1.1 Problem statement
Hypertext Transfer Protocol (HTTP) has been in use by the World-Wide Web global information initiative since 1990. The first version of HTTP, referred to as HTTP/0.9, was a simple protocol for raw data transfer across the Internet [1]. HTTP/1.1 has been the standard since 1999 when it was introduced, but in the twenty first century, has been struggling to take full advantage of all the power and performance that TCP offers to keep up with increasingly demanding web pages. HTTP clients and browsers have to be very creative to find solutions that decrease page load times [2]. One such solution, involves browsers using multiple TCP connections to issue parallel requests which can each issue a request. However, one limitation of this workaround is that using too many connections effectively negates TCP congestion control and results in congestion events that hurt performance as well as the network. Furthermore, using so many connections to load the resources of a single page is fundamentally unfair and wasteful, it involves unnecessarily duplicating some of the data travelling through the wire.
Some other workarounds of HTTP/1.1 include spriting, in which multiple images are combined into one larger image, concatenation, in which JavaScript or CSS files are concatenated into a single resource, resource inlining, in which the number of outbound requests is reduced by embedding the resource within the document itself, and domain sharding, which is described further in the discussion section. As workarounds however, they can cause a number of problems themselves (such as the congestion problem that the multiple connections cause) and are indications of underlying problems of the protocol [3].
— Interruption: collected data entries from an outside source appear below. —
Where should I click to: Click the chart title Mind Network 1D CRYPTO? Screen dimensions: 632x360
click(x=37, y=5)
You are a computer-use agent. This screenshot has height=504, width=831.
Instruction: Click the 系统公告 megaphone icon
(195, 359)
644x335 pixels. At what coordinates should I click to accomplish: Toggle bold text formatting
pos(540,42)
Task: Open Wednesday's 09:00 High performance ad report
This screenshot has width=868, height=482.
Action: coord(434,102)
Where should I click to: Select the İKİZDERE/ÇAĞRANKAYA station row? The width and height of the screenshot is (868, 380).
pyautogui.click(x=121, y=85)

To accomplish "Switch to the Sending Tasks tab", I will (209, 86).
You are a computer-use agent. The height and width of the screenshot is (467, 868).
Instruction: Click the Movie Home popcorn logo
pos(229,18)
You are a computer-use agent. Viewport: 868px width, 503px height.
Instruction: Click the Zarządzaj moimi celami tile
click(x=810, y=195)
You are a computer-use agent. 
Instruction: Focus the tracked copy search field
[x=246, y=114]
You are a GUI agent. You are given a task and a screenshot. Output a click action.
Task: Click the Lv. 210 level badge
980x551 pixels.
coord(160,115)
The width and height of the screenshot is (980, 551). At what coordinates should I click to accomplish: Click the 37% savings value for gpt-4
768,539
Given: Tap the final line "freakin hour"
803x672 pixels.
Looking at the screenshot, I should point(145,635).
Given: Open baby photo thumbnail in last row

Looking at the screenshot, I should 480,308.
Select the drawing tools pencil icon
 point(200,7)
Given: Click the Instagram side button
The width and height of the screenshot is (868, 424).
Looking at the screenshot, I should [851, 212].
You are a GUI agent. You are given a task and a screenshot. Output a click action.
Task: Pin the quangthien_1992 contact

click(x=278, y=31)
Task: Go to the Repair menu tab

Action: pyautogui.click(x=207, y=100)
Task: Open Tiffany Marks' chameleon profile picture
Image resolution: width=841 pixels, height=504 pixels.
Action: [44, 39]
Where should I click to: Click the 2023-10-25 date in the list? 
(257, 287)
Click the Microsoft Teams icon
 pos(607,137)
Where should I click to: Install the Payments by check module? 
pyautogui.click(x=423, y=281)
HTTP/2.0 was introduced in 2015 in order to eliminate the need for such hacks to speed up the response time of the web. Ideally we would believe the HTTP/2.0 protocol is always faster than HTTP/1.1 but studies have shown that In highly congested network, multiplexed stream does not compete for bandwidth better than HTTP/1.1 connection [4]. This begs the question, is HTTP/2.0 generally faster than HTTP/1.1, as advertised?
1.2 Goals of the Study
The objective of this investigation is to survey the adoption of HTTP/2.0. The study also aims to discover whether HTTP/2.0 is indeed faster than HTTP/1.0. We begin by investigating the coverage of the HTTP versions by surveying popular websites to see how many of them support HTTP/2.0. We choose a subset of these websites to measure and compare the performance of both versions of HTTP in terms of the speed of data transfer in order to ascertain whether HTTP/2.0 does indeed produce a net performance gain. Finally, we discuss the features of HTTP/2.0 which can lead to performance differences.
2. Methodology
2.1 Selecting websites for study
113 websites were chosen from alexa.com, which lists the top 500 most popular websites [5]. The factors taken into consideration in choosing these websites were host location – we attempted to diversify our choices to multiple regions rather than just North American, and website recognizability – the websites that were familiar to us.
2.2 Tools used
The command line tool cURL [6] was used to send HTTP requests and retrieve the details of the response. cURL can get an in depth analysis of an HTTP request such as the HTTP status code returned, header size, download speed, upload speed, and the time taken to load the entire website amongst others. Using the different options we can specify the version of HTTP to use, be it 1.1 or 2. A bash script, appendix script 1, was created to automate the capture the timing and packet information from the curl command. It takes as input a txt file containing the list of websites and another txt as an option for the curl call to parse out the information we would like to be outputted in a csv file. This includes the URL, the http status code, the http version the website returned, the total time needed for the website to load and many others as specified in the slide.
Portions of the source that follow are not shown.